Extract to read:
Saturday, May 18, 2013

Nation & World

The Danger of Drift

By David Gergen
Posted 5/21/06
Page 2 of 3

Healthcare. The quality of specialized care at U.S. hospitals remains the envy of the world, but the overall system is in deep trouble, perhaps meltdown. With medical inflation more than three times as high as general inflation, health costs have risen to 16 percent of gross domestic product and are heading toward an unsustainable 20 percent.

Not only are the ranks of the uninsured swelling--up to 45 million, an increase of 6 million since 2000--but corporations are under increasing financial pressure. General Motors spends more on healthcare than on steel. The Government Accountability Office estimates that without a major overhaul of healthcare, GDP will cumulatively grow 72 percent by 2030, but Medicaid will increase 166 percent and Medicare an astonishing 331 percent. Solving the healthcare puzzle has become the single most important step to solving budget problems, too.

JIM LO SCALZO FOR USN&WR

Financial imbalances. It is well understood that the federal government has squandered the budget surpluses of just five years ago. Less well understood are the extra commitments Washington has quietly made to future spending. David Walker, a Republican voice of truth at the GAO, reports that five years ago, the federal government's long-term liabilities and unfunded commitments for things like Social Security and Medicare stood at $20 trillion. Today, the tab is $46 trillion. The new Medicare prescription program alone will account for $8 trillion of this mammoth debt.

As America continues to import far more than we export--so that we borrow some $2 billion a day from nations like China--we have built new twin towers: budget debt and trade debt. Economists keep warning us they are unsustainable, and our political leaders keep whistling past the graveyard.

Energy and the environment. From Richard Nixon on, presidents have called for energy independence. Congress has passed one bill after another, but the nation's dependence on foreign oil has actually grown since 30 years ago--from around 30 percent to over 60 percent! And with the price of oil around $70 a barrel, as columnist Tom Friedman points out, not only are consumers paying more at the pump, but we're financing authoritarian regimes in Russia, Iran, and Venezuela.

Provided records:
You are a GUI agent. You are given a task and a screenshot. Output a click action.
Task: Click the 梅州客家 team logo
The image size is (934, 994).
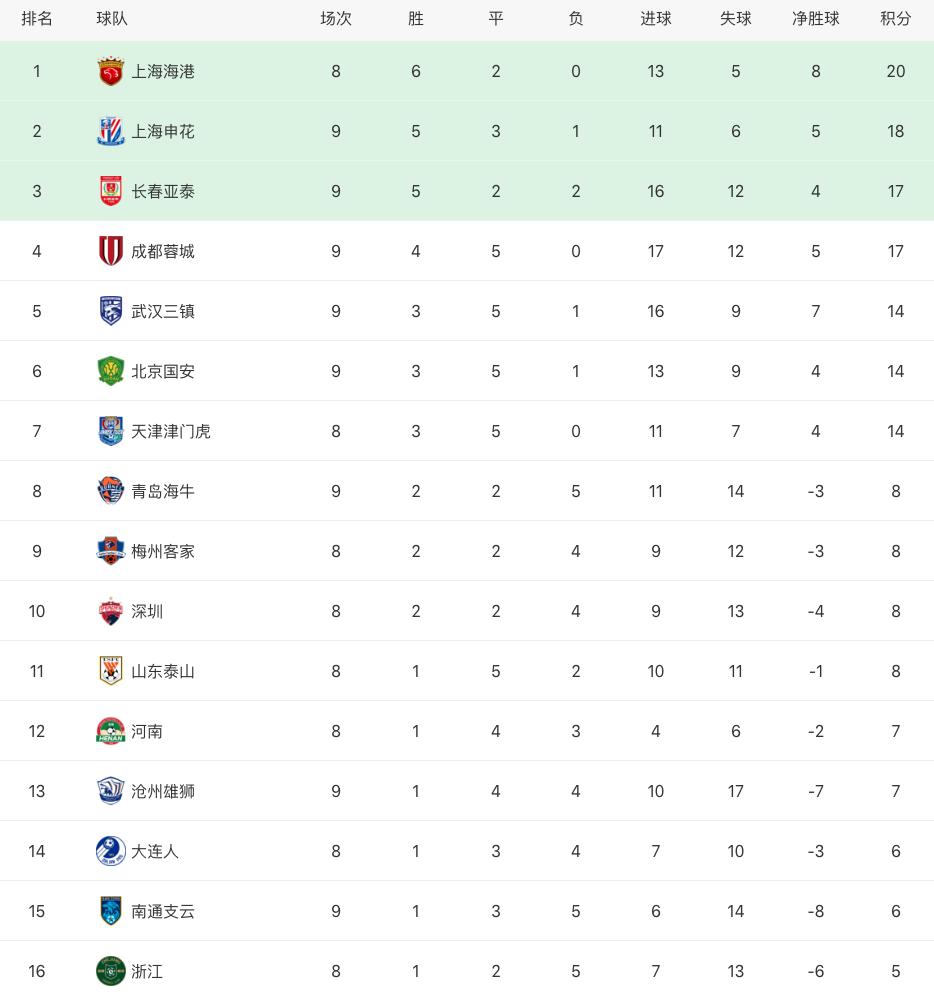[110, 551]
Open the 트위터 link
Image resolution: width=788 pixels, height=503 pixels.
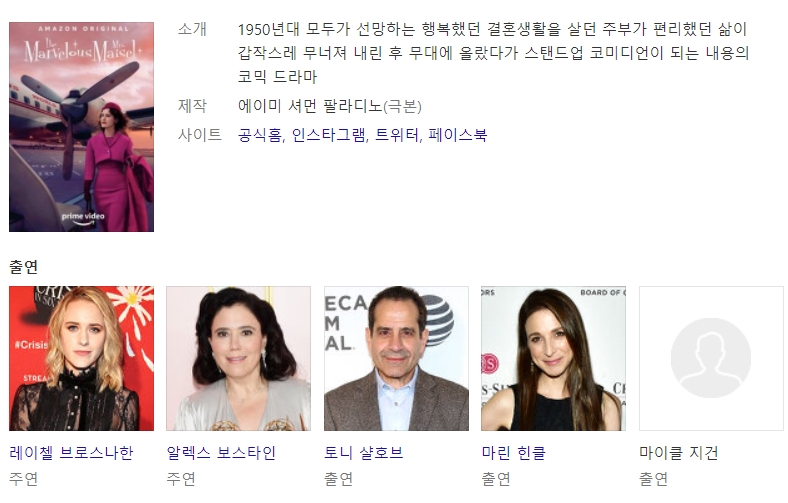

---

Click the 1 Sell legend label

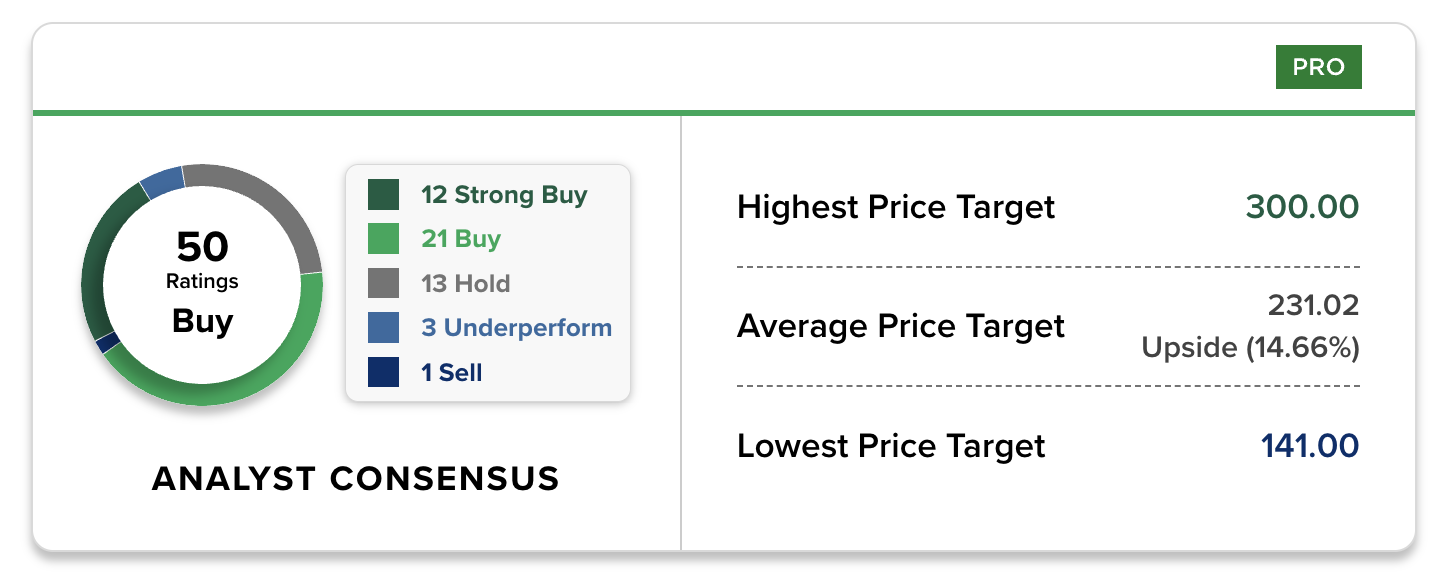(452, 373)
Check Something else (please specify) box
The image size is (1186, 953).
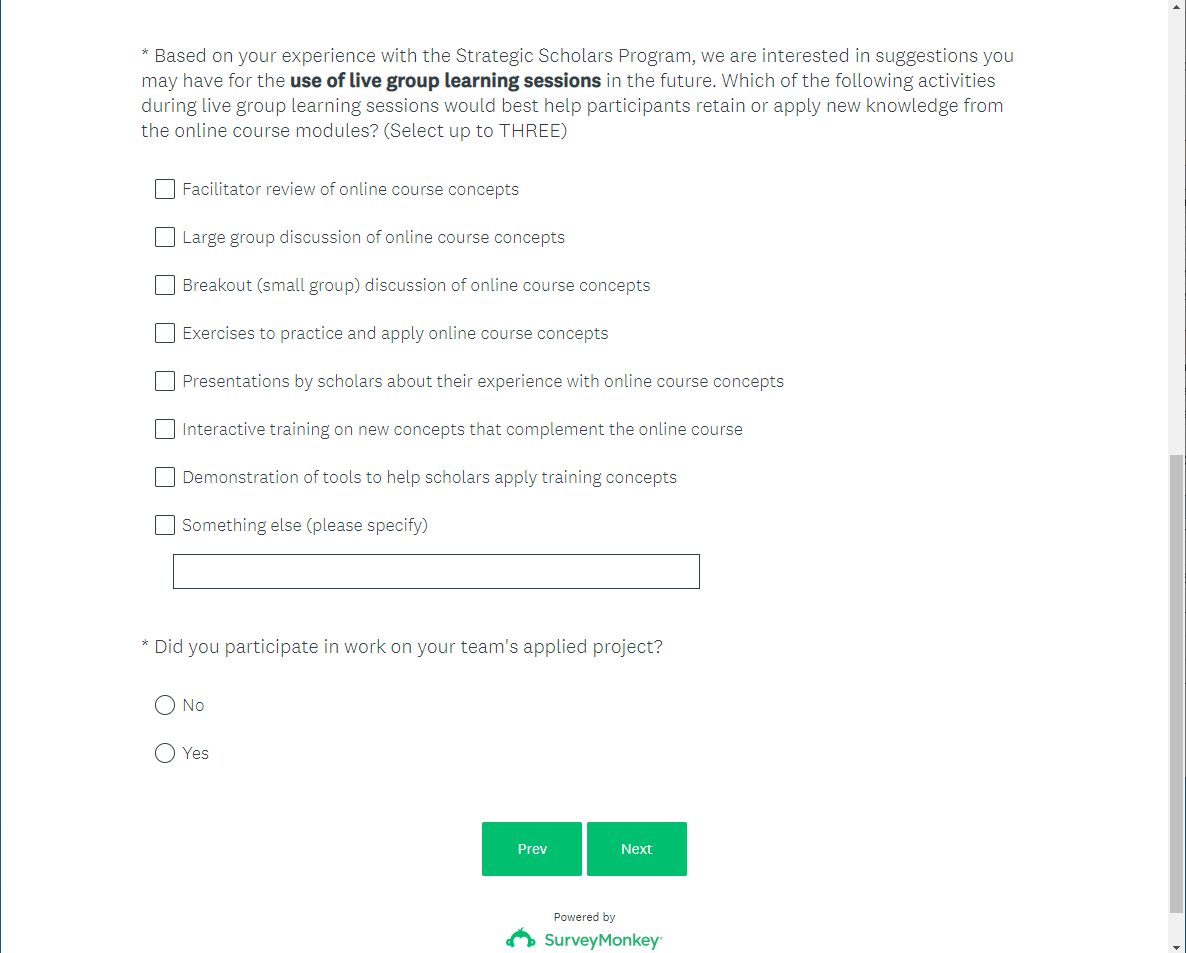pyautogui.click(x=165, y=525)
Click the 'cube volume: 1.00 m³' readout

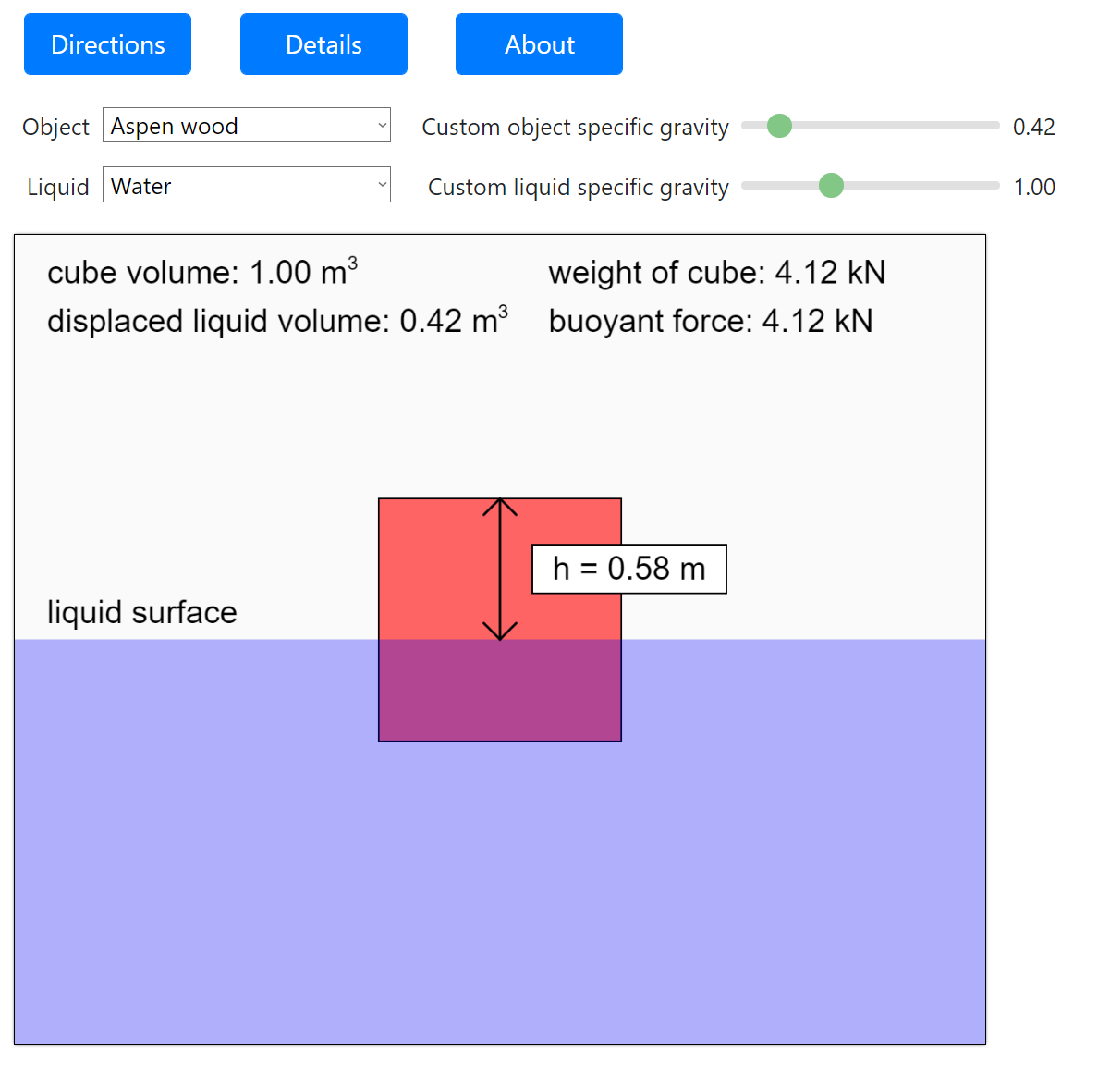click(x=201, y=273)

---

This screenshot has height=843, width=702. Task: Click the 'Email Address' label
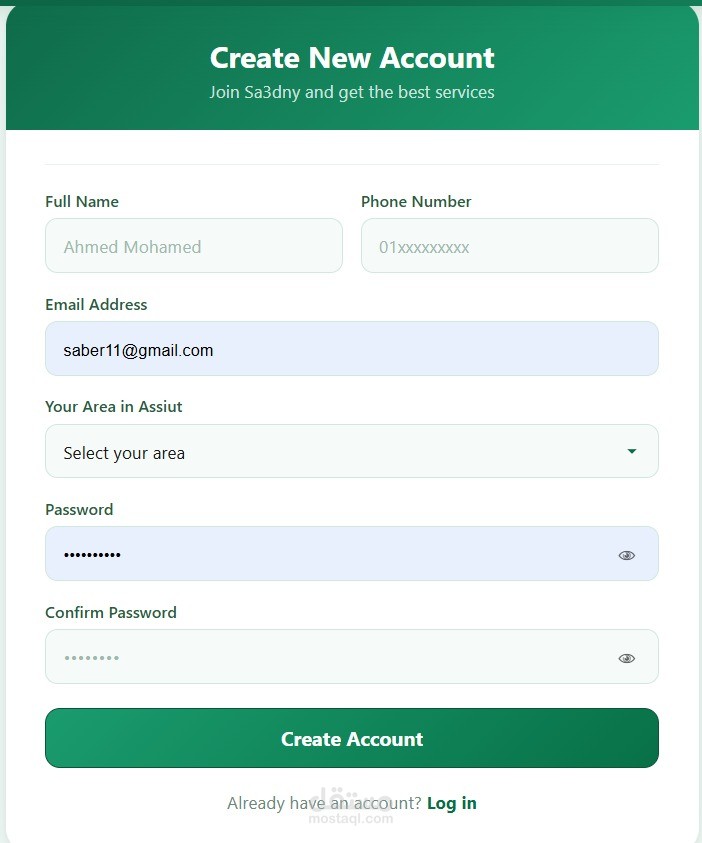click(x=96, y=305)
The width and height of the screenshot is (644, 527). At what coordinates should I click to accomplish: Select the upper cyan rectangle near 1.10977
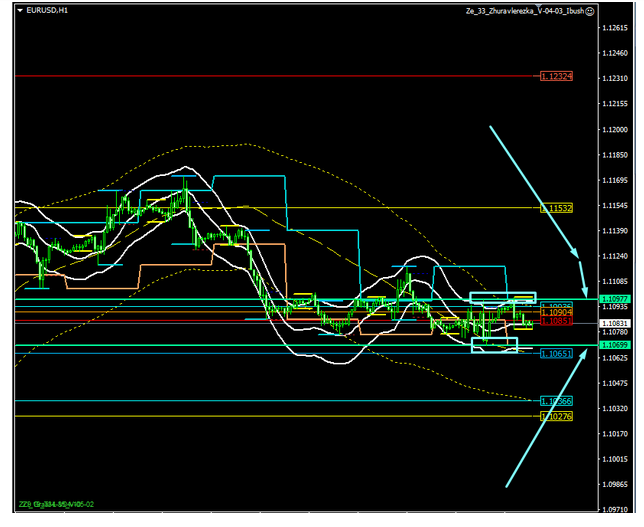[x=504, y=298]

Exercise 1:
Translate this sentence from the article "The Danger of Drift" into Spanish: "General Motors spends more on healthcare than on steel."
Exercise 2:
List every topic label that begins a paragraph in the article "The Danger of Drift" and is followed by a period.

Answer space 1:
General Motors gasta más en atención médica que en acero.

Answer space 2:
- Healthcare
- Financial imbalances
- Energy and the environment